Ethereum’s position remains strong because many major lending markets still operate on it. It also hosts deep stablecoin pools. Institutional DeFi services often still use Ethereum as a core network.
Rival Chains Gain Ground in Key Markets
BNB Smart Chain has grown through DEX activity. The report said BSC had $5.55 billion in TVL. It also showed $739.6 million in 24-hour DEX volume.
Tron has built its role around stablecoin transfers. DeFiLlama data cited in the report showed $89.6 billion in stablecoins on Tron. USDT made up nearly 97.86% of that amount.
Bitcoin also gained DeFi share through BTCFi activity.
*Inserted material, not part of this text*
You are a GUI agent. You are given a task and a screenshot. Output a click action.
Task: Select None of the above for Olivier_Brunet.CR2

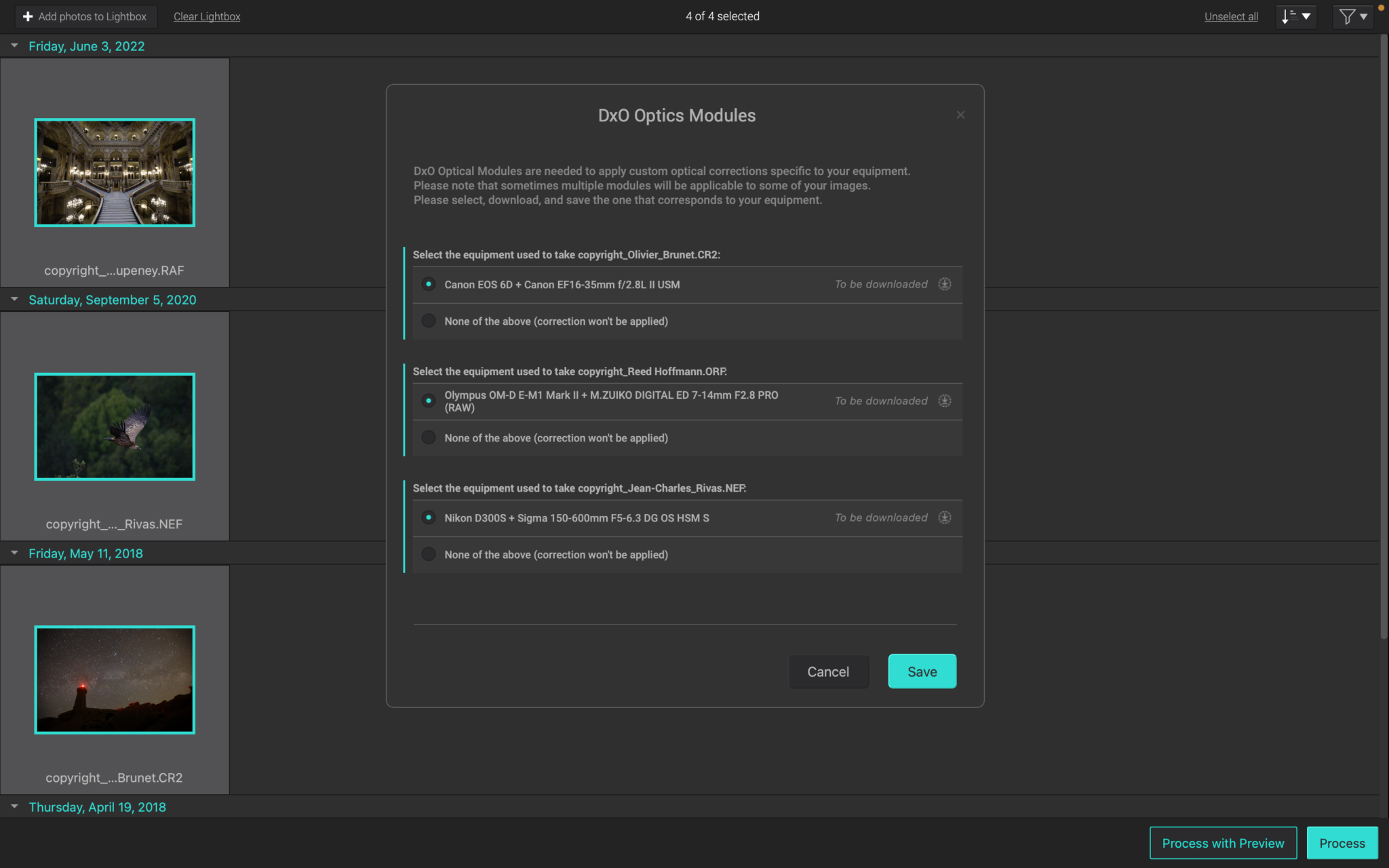[429, 321]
Its DeFi TVL reached $5.34 billion. However, its 24-hour DEX volume remained far lower than other chains.
Base has become a major Ethereum layer-2 competitor. It recorded $4.58 billion in TVL and $4.93 billion in stablecoins. Its 24-hour DEX volume reached $854.97 million.
Base, Solana and Hyperliquid Shape DeFi Activity
Base is important because it is part of the Ethereum stack. Yet, it can reduce Ethereum mainnet’s direct TVL share. Coinbase distribution has helped Base attract consumer activity.
Solana also remains a broad DeFi venue. The report said Solana held 6.66% of DeFi TVL. It supports DEX activity, memecoins, liquid staking, and tokenization projects.
Hyperliquid has grown through on-chain perpetual trading. The report showed $1.52 billion in TVL on Hyperliquid L1. It also showed $9.37 billion in 24-hour perpetuals volume.
Moneycheck noted that TVL does not show the full picture. “Price appreciation can move TVL figures without net capital inflows,” the report said. It added that stablecoins, trades, and volumes also matter.
Ethereum now faces a more divided DeFi market. It still holds the largest TVL and stablecoin base. But rival chains are winning focused markets, and that has reduced Ethereum dominance.